**Data:**

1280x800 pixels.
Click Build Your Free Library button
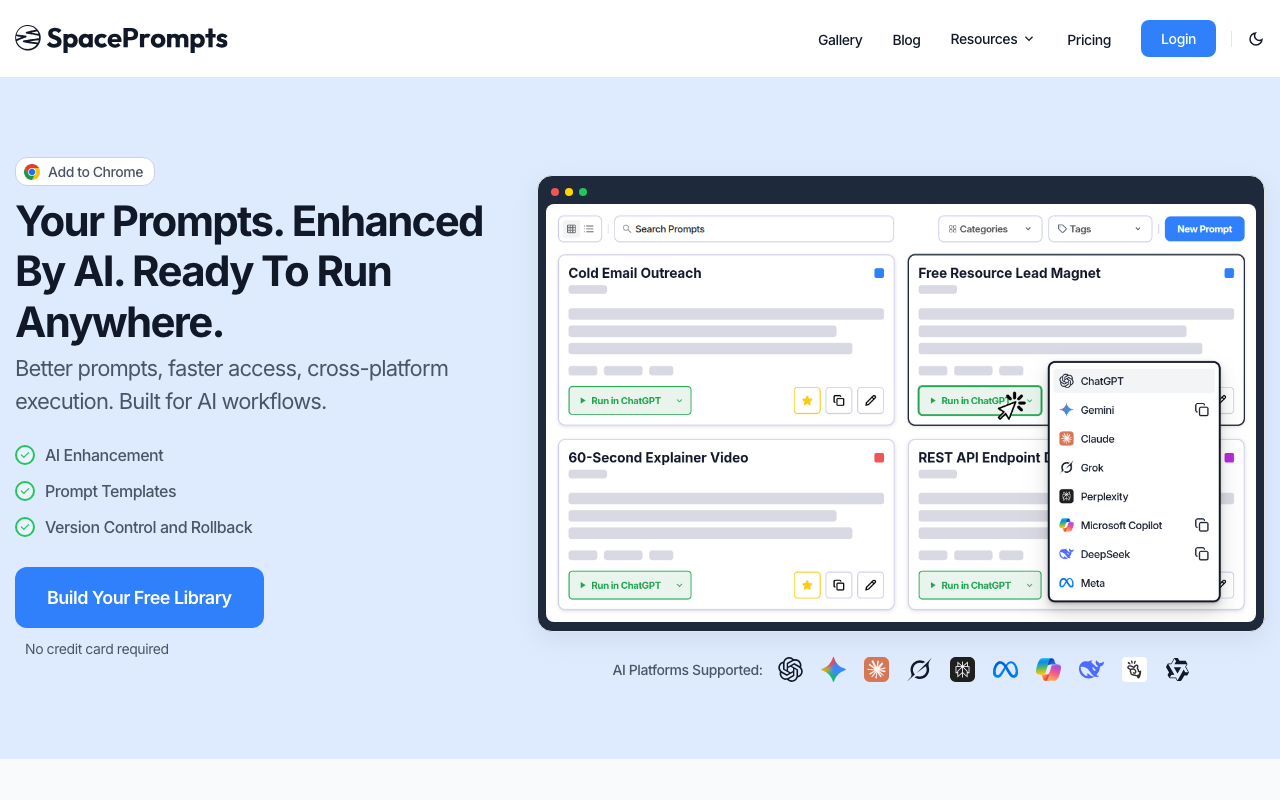tap(139, 598)
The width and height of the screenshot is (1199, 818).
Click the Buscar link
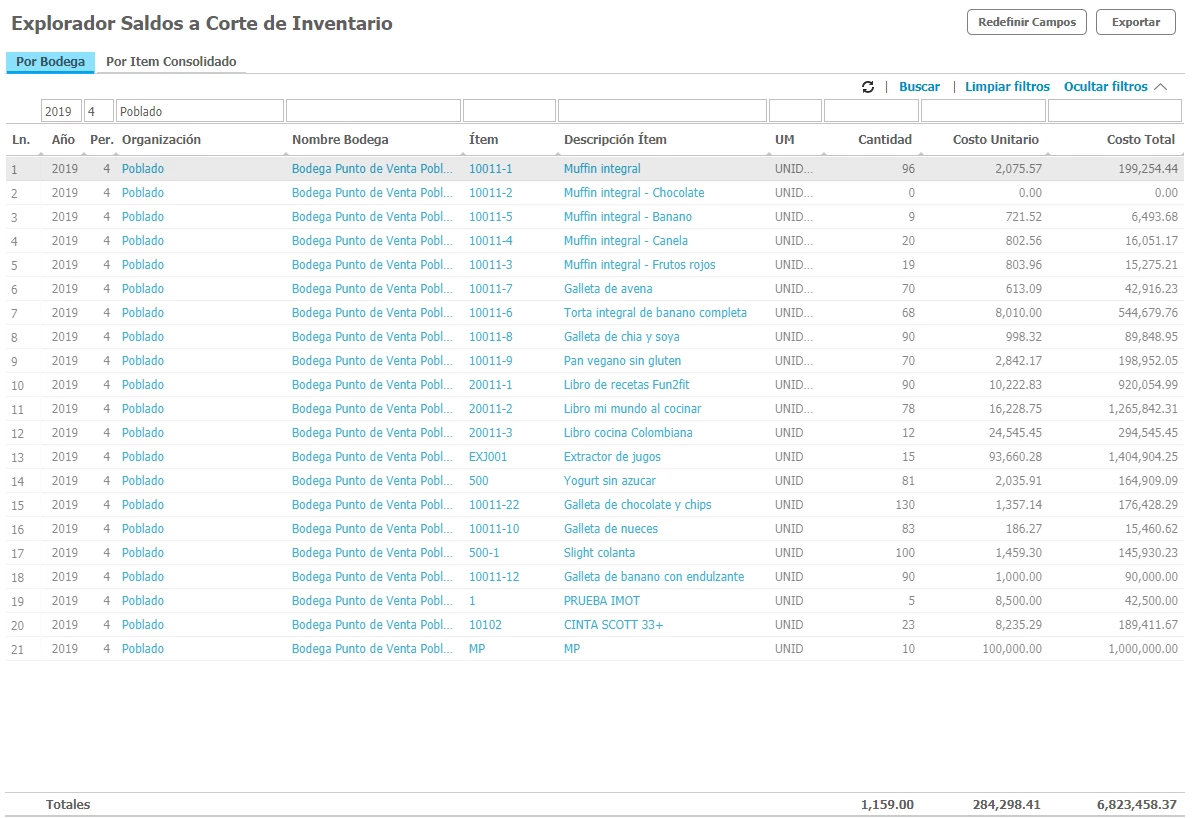pyautogui.click(x=919, y=87)
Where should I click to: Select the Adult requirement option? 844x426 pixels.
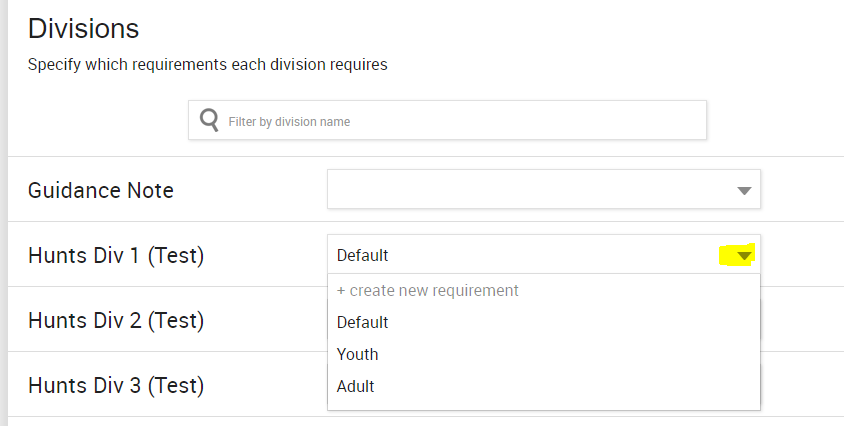pos(356,386)
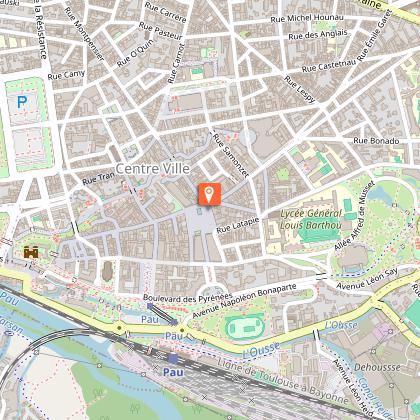Image resolution: width=420 pixels, height=420 pixels.
Task: Click the Pau train station square icon
Action: (173, 359)
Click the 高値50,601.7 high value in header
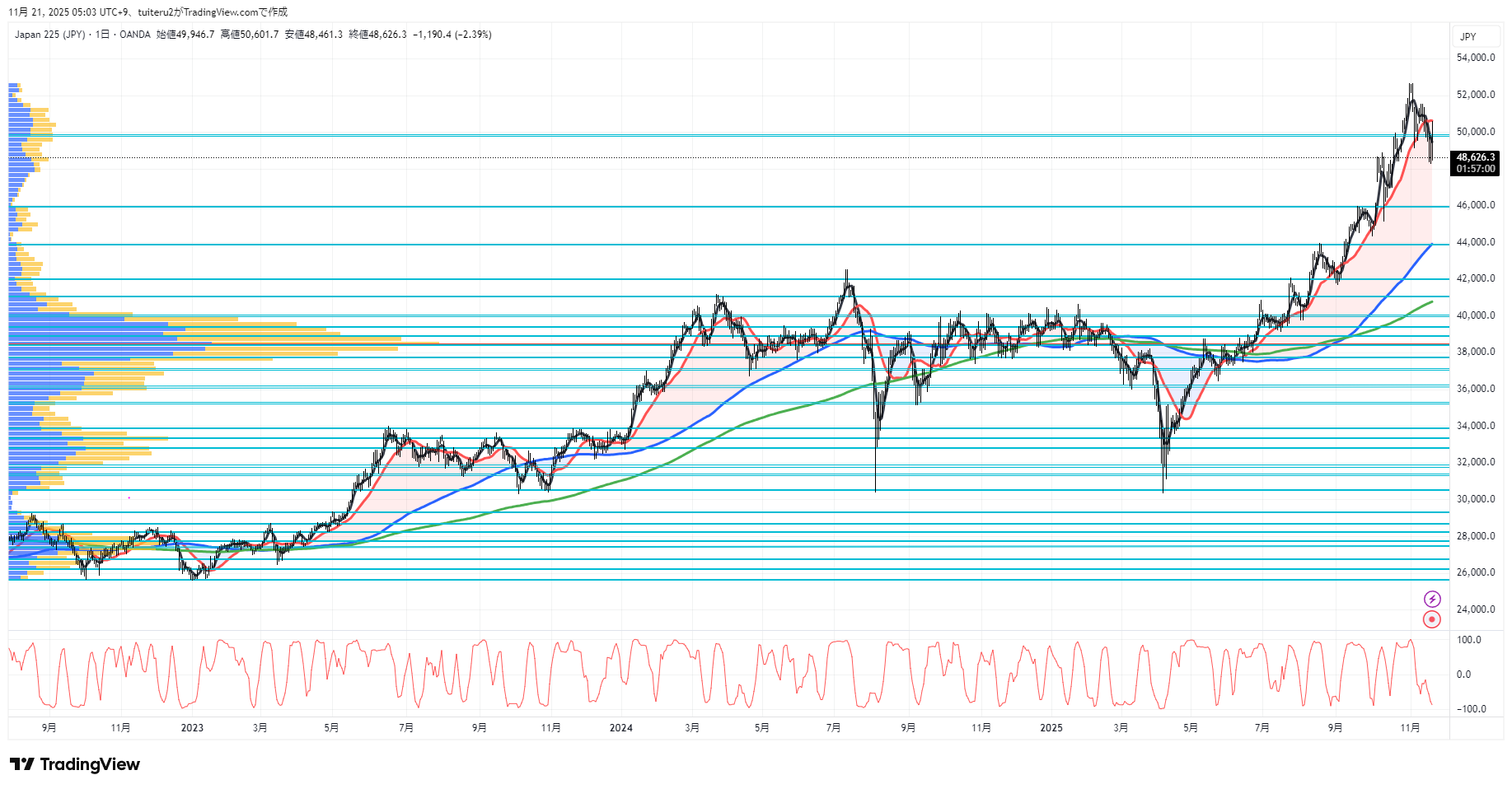The image size is (1512, 789). (x=250, y=35)
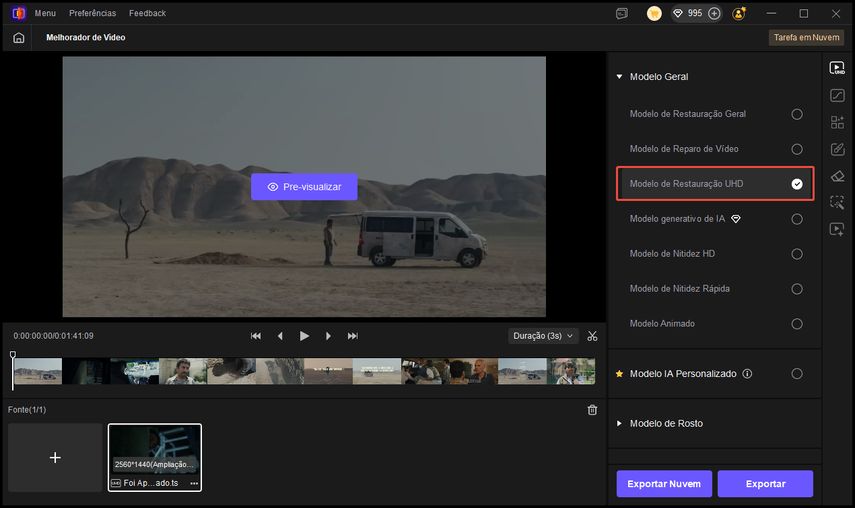Click the timeline playhead marker

tap(13, 356)
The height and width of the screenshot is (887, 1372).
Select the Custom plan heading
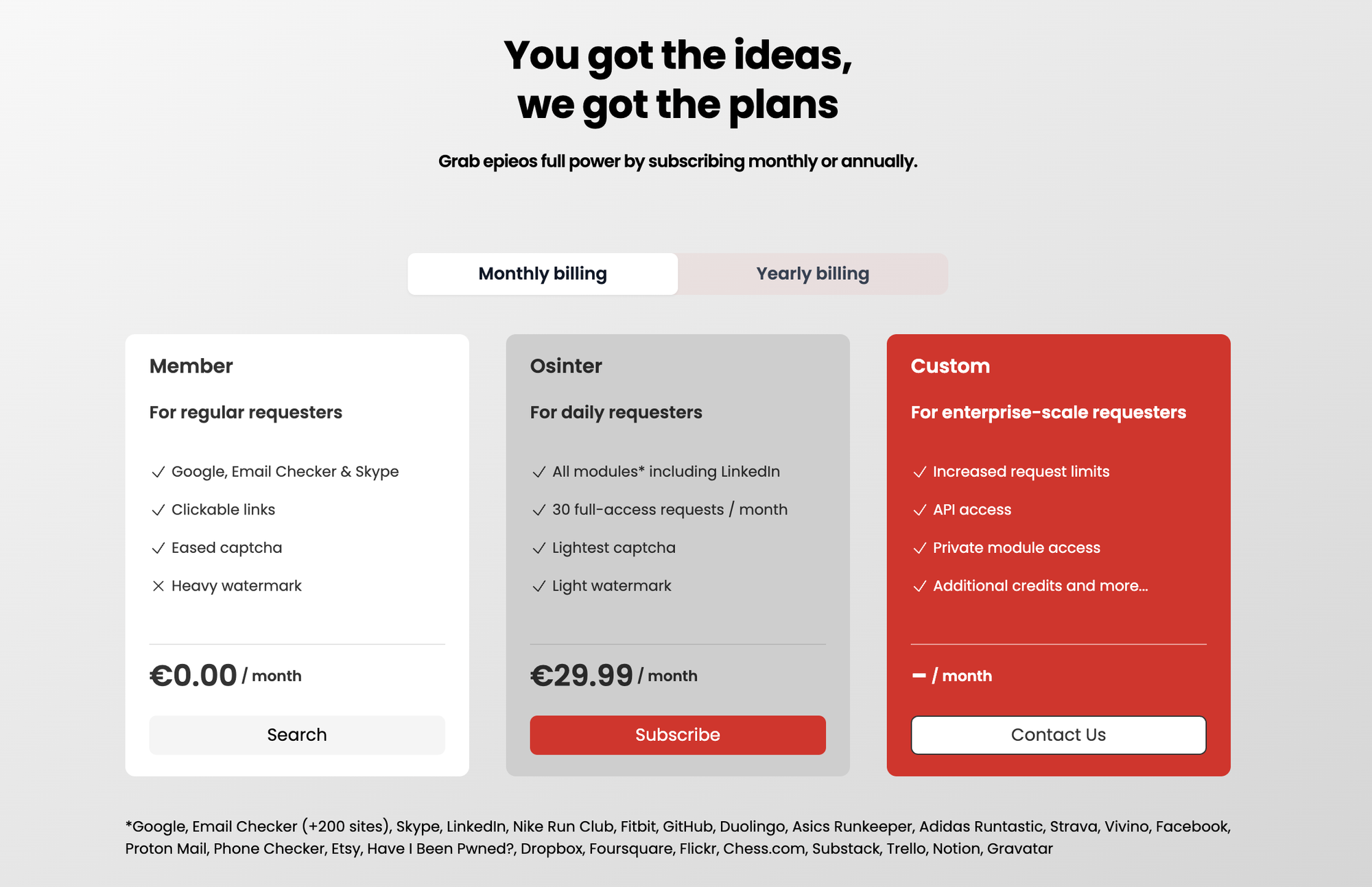point(950,366)
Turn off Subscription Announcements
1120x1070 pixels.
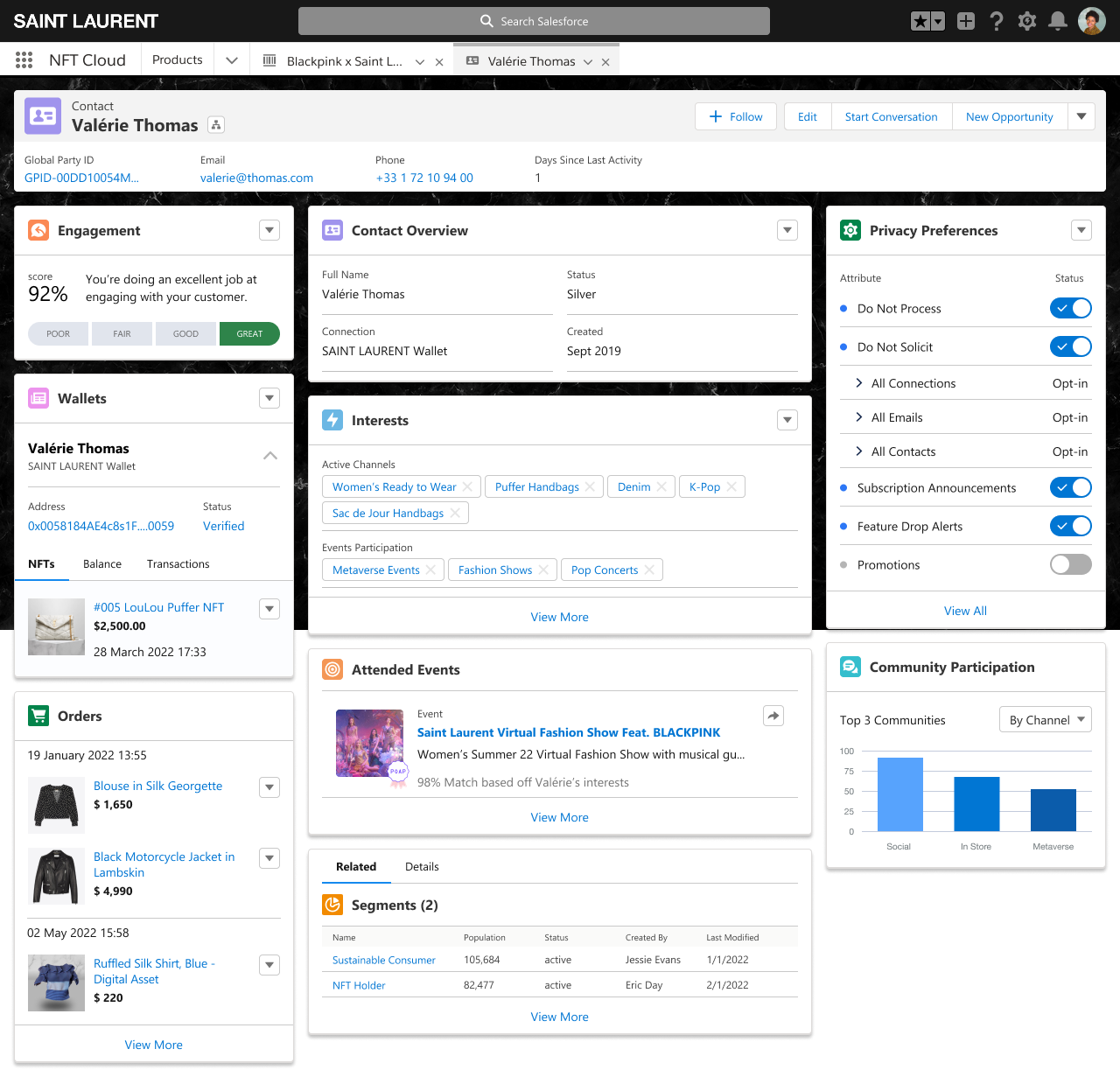click(x=1070, y=487)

**Exercise directions:** All lines in the preceding records that hold the word "screenshot" need to be copied.

**Expected answer:**
The width and height of the screenshot is (1199, 818).
The height and width of the screenshot is (887, 1372).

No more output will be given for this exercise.